=== Exercise details ===
Please switch "screenshot" to "screen image" in the lines of the listing that run from the line holding "You are a GUI" through the end of the listing, inclusive, and return only those lines with everything else unchanged. Leave the pictures out of your answer.

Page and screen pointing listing
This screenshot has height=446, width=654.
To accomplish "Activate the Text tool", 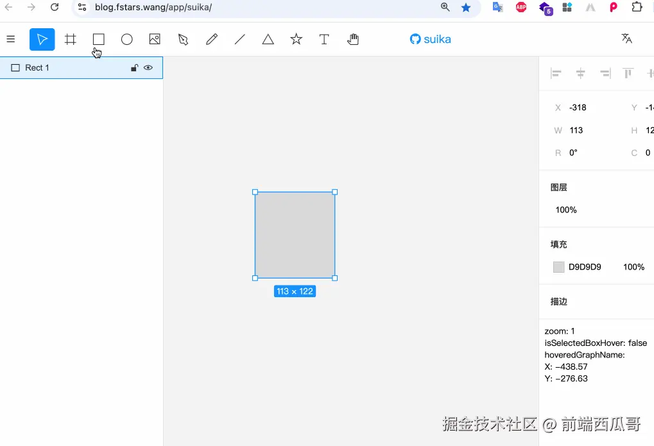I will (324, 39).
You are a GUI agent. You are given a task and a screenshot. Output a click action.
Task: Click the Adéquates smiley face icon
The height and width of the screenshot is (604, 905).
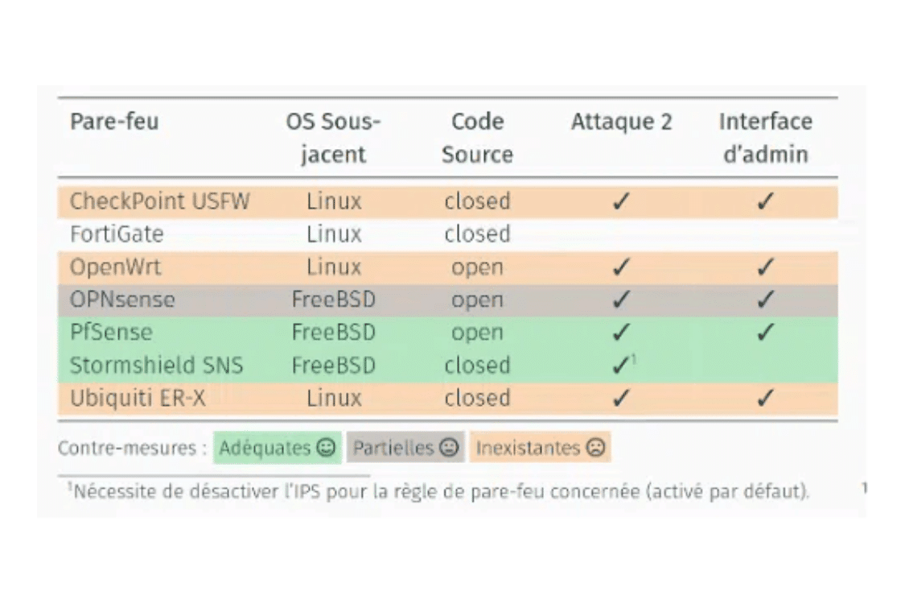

=== Result for this task ===
You are a GUI agent. You are given a task and a screen image. Output a click action.
Task: Click the Adéquates smiley face icon
The height and width of the screen image is (604, 905).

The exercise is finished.